======== TASK INPUTS

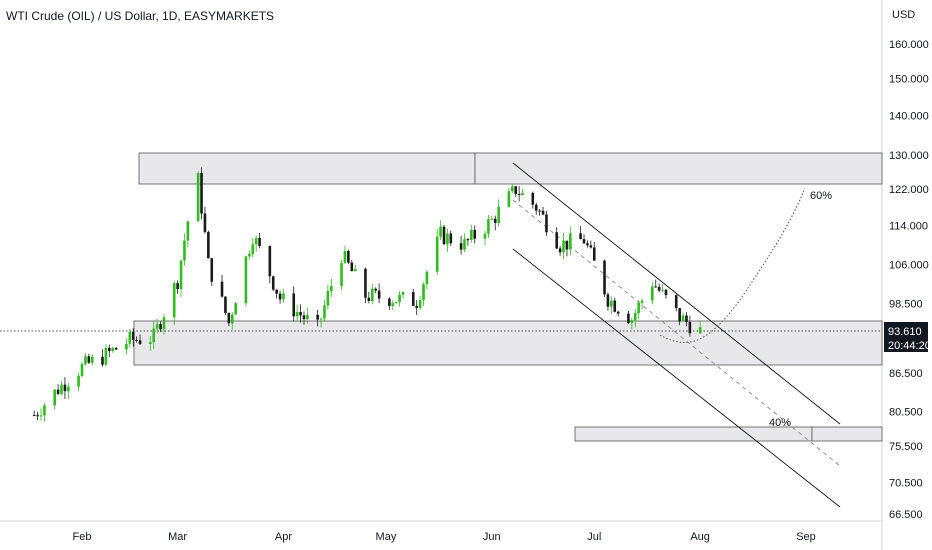 The image size is (932, 550). What do you see at coordinates (694, 434) in the screenshot?
I see `lower-support-zone-left` at bounding box center [694, 434].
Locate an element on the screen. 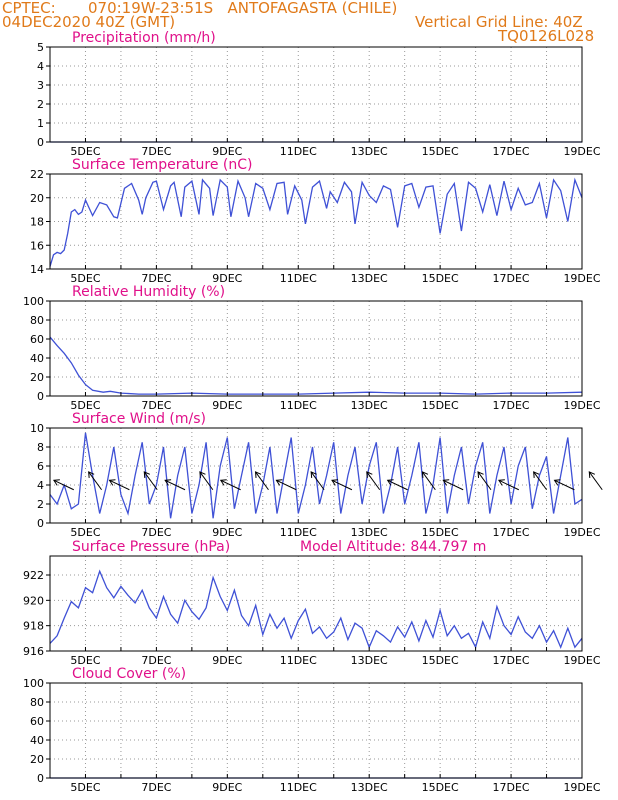  panel-subtitle: Model Altitude: 844.797 m is located at coordinates (393, 547).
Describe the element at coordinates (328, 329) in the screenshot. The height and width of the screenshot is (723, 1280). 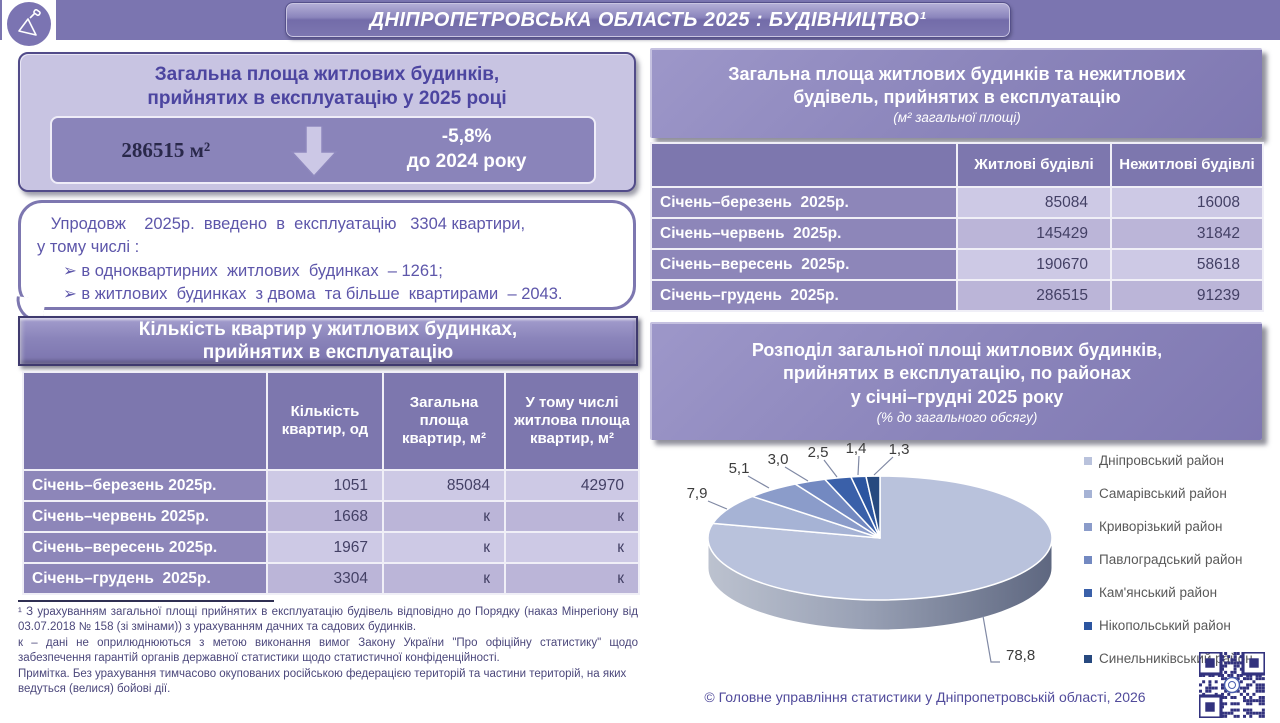
I see `apartments-header-line1: Кількість квартир у житлових будинках,` at that location.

================

* [EXERCISE AIM]
Reproduce the listing from the line containing "Describe the element" through the end of the listing, replacing "screenshot" with "screen capture" and leaving everything else unchanged. Omit the pictures from your answer.

* [EXERCISE RESPONSE]
Describe the element at coordinates (328, 329) in the screen capture. The height and width of the screen capture is (723, 1280). 
I see `apartments-header-line1: Кількість квартир у житлових будинках,` at that location.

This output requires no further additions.